Considering that a single intersection model is overly simplified and cannot estimate
traffic at the city level, other studies aimed to apply reinforcement learning to
multiple traffic intersections by constructing multi-agent models.
3.2 Multi-agent Reinforcement Learning
Each agent controls one intersection in a traffic network with multiple intersections.
This approach minimizes the explosion of the state space by allowing each agent to
operate in a small partition of the environment. In a non-cooperative approach, each
agent seeks to maximize the specific rewards, such as queue lengths or cumulative
delays, using the state representing their respective intersections. This is commonly
referred to as Independent Learners (IL).
Independent Learners. The initial systems consisted of independent learners (IL) and
a small number of intersections, where smaller intersections performed better. Over
time, however, researchers adapted IL to more extensive road networks. A multi-agent
system was developed based on Q-learning and modeled as a distributed stochastic game.
The Deep Q-Network (DQN) was presented in the Atari Learning Environment (ALE) domain.
This approach uses deep neural networks to estimate the Q-function and utilizes a
replay buffer to store the experiences defined by tuples, which serve as inputs to
the neural network. DQN quickly adapts to outperform a baseline by controlling a single
intersection in the ATSC. Chu et al. verified that DQN-based IL performed under a
greedy algorithm that selected the phase with the highest vehicle count. DQN-IL also
failed to perform even simpler Q-learning counterparts for a network of four intersection
roads. These results suggest a trade-off between size and performance.

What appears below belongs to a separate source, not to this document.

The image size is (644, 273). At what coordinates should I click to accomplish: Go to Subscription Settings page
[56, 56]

Collaborative Learners. In an environment where the actions of one agent can affect
the other agents at nearby intersections. Isolating self-interested agents that only
seek to maximize their gains at their intersections can improve local performance
for some agents. Nevertheless, it can lead to a degradation of global performance,
particularly when dealing with large-scale networks. Therefore, efforts are made to
maximize global performance through collaboration or information sharing among agents.

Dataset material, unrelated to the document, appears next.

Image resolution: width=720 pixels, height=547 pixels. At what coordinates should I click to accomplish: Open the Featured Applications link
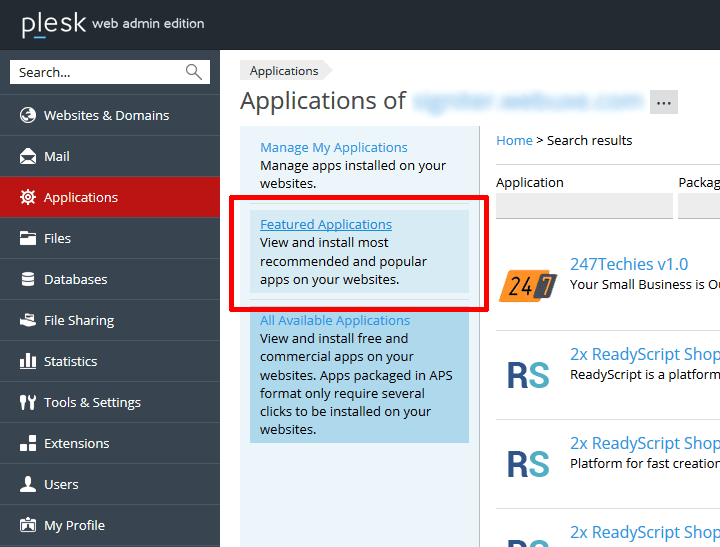click(x=326, y=224)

A naive approach simply adds information about every other intersection to the state
space. On the other hand, this leads to exponential growth as the number of intersections
increases and becomes infeasible for larger networks. Therefore, a key challenge in
multi-agent settings is implementing coordination and information sharing among agents
while maintaining a manageable size of the state space. The designed model outperformed
the other models on small-scale (four intersections) and large-scale (eight–15 intersections)
networks. Van der Pol applied a deep learning approach in single and multi-agent settings.
The learning agents used the DQN (Deep Q-Network) algorithm with binary matrices as
inputs representing whether a vehicle is present at a specific location. For single
intersection networks, the DQN agents showed better stability and performance than
the baseline agent using linear approximation. Collaborative multi-agent systems can
overcome the curse of dimensionality in dealing with complex traffic networks, outperforming
fixed-timing, single-agent RL, and non-collaborative multi-agent RL models.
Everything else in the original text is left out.